A hundred lints – The sequel
My last blog entry got some nice feedback, and here I’m trying to give my thoughts to some of it:
Rust-clippy is great, but I always had something like Ada’s restrictions in mind too (https://en.wikibooks.org/wiki/Ada_Programming/Pragmas/Restrictions …) .. anyone for a rust-dogme?
— Graydon Hoare on twitter
@Graydon: You are hereby cordially invited to submit an issue to discuss this further. :-)
With that said, we should bear in mind that some things are still hard to ensure (or at least check) in Rust:
- That an arbitrary function within an external library will not diverge (i.e.
- That a function is pure (mcarton recently suggested viewing functions with immutable arguments as pure, but this fails to account for interior mutability, alas. Still it may be a useful heuristic nonetheless, depending on the level of “purity” required)
- That a function won’t recurse (endlessly or at all)
- That a function won’t do IO
- That a function won’t allocate
- That a function does not include undefined behavior
- That a function does not call into FFI code
- That a function stays within a particular stack size
The last one is currenly a real problem, as it causes people’s code to segfault due to stack overflow. Some of those people subsequently go on reddit to complain that their “safe” language let them crash their program. :-P I think the next-to-last one is very interesting – we obviously have less UB in Rust than in other languages, but you never know if that function you call introduces some of it.
Why is this hard? I blame the crate barrier. Note that I don’t want to break it down and recompile everything all the time.
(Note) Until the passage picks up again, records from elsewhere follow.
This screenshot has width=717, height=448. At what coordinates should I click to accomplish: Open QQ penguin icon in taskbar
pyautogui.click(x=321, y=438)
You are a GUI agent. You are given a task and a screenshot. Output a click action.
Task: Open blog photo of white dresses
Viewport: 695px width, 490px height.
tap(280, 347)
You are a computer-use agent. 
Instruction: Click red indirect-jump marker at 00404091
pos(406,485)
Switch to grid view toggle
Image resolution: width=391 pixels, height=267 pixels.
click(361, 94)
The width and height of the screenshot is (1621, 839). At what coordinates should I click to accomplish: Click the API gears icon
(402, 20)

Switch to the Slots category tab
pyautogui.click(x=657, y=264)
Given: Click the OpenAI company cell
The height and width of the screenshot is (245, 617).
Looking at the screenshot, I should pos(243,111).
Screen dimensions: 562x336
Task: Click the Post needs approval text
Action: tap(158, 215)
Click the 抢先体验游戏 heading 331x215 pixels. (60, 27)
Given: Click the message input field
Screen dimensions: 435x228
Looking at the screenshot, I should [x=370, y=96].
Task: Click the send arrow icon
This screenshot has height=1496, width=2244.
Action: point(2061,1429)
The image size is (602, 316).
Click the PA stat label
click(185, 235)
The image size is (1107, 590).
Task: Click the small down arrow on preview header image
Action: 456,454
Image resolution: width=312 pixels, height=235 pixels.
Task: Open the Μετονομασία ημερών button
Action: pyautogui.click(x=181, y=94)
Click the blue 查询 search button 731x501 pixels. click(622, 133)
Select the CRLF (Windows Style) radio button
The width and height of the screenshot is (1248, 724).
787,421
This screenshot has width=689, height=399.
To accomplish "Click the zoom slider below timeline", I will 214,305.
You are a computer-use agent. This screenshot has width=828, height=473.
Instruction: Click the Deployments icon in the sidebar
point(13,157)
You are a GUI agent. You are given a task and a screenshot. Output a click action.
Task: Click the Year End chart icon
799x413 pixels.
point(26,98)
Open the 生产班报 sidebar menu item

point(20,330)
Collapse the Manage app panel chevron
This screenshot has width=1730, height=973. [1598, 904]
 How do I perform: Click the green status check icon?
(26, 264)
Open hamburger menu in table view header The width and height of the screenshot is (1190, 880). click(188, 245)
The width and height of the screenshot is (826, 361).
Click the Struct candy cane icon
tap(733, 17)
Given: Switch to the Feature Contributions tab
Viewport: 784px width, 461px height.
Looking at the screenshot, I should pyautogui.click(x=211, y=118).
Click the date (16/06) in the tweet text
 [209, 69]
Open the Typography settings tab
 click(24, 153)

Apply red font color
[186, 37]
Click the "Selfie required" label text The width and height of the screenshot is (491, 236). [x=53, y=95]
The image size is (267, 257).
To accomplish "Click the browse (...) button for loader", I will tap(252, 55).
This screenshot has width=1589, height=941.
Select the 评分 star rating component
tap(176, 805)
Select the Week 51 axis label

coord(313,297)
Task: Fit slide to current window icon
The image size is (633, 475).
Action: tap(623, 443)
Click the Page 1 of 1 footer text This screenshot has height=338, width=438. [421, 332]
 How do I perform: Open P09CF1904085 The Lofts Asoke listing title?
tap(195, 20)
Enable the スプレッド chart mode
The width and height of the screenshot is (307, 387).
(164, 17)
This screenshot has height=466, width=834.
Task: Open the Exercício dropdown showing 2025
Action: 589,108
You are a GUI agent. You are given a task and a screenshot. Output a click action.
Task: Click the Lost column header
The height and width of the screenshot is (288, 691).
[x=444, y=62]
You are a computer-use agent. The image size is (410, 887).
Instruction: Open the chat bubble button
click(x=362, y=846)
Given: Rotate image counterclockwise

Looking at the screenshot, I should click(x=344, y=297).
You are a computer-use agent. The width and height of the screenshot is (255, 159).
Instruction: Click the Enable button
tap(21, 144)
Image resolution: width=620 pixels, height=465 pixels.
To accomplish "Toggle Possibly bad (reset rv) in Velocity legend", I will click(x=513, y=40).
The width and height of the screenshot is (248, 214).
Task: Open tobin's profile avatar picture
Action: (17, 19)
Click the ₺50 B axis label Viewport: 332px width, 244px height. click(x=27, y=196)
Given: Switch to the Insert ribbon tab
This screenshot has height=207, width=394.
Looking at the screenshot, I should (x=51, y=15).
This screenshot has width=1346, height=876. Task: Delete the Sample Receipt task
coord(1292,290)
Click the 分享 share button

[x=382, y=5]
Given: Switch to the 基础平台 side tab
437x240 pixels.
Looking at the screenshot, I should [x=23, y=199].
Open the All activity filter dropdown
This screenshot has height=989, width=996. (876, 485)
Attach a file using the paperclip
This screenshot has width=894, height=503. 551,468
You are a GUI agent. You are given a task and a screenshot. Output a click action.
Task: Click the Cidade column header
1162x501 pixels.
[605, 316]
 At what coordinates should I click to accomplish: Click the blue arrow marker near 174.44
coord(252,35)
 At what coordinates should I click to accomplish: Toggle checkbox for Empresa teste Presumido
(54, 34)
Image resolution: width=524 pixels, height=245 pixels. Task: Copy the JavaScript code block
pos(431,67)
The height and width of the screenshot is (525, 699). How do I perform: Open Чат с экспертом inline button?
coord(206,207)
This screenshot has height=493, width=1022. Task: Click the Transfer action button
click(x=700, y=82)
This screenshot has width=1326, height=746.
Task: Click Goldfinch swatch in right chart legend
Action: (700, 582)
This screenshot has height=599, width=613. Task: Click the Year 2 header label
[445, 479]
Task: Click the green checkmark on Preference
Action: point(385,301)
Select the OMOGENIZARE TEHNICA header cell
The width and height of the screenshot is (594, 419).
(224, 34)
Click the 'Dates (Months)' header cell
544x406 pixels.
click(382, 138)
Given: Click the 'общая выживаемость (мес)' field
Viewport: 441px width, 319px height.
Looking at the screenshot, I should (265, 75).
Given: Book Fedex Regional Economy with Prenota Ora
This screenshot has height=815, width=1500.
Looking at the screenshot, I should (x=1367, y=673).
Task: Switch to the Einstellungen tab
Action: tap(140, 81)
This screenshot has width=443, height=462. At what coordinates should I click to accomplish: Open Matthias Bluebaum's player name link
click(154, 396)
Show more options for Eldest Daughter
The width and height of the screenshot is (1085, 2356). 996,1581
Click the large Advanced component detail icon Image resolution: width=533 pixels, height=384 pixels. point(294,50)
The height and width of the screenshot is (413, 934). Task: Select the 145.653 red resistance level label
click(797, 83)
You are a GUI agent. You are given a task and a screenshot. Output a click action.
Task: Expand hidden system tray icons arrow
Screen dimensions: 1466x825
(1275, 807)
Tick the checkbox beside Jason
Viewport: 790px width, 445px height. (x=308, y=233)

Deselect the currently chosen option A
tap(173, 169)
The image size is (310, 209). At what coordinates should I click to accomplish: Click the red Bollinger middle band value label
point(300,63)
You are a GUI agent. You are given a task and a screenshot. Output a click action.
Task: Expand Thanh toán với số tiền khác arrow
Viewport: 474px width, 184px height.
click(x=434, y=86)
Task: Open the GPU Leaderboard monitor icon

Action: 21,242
But we may want to think about upping rustc’s compiled-code introspection capabilities so we can answer those questions with some certainty. Apart from allowing us to reason about the aforementioned questions, it could make some of our current lints better, which now have to take a rather conservative stance.
Now how would this be done? I figure we’d need to make some crate metadata that we should be able to get accessible to lints (and the rest of the compiler). The call graph of a function, for example (a list of functions that each function calls would be sufficient, though this obviously stops at the FFI boundary, so there may be some false negatives). If a function accesses any global state (which is locally discoverable). Note that we have all this information crate-locally while we’re compiling a crate. We just don’t store it in the rlib, as far as I know.
Some have expressed their belief that many lints of clippy belong in rustc. I’m personally at best lukewarm on this for various reasons: We can develop lints better if we don’t have to wait half an hour for the thing to compile :-P. Also we can try out more stuff without slowing the rustc people down with our follies – the resulting communication fallout from a lint-breaking change (which, while not too frequent, still occurs every now and then) would take up time that both teams can put to better purposes. Finally I think that we shouldn’t think about the compiler too much, but focus on the development environment and focus on improving integration there.
Since I wrote the last post, we have gained a good number of new lints (and are at 110 at the time of this writing, a mere 8 days after the post). Some bugs have been fixed, yet others remain. I’m personally very happy with how the project advances, Manish’s formidable leadership and our focus on being inclusive has given us fertile soil for many more helpful improvements, which will hopefully benefit a good part of the Rust ecosystem.
I’ve also just started writing library-specific lints (for Andrew
regex crate) – we have not yet
decided if those will stay in clippy or become their own
crate. So library crate authors: If you find that your library API can
be misused, but lack a zero-overhead way of preventing that misuse,
perhaps a lint could at least flag the problematic combinations? I’d
like to hear from security-relevant crates in particular.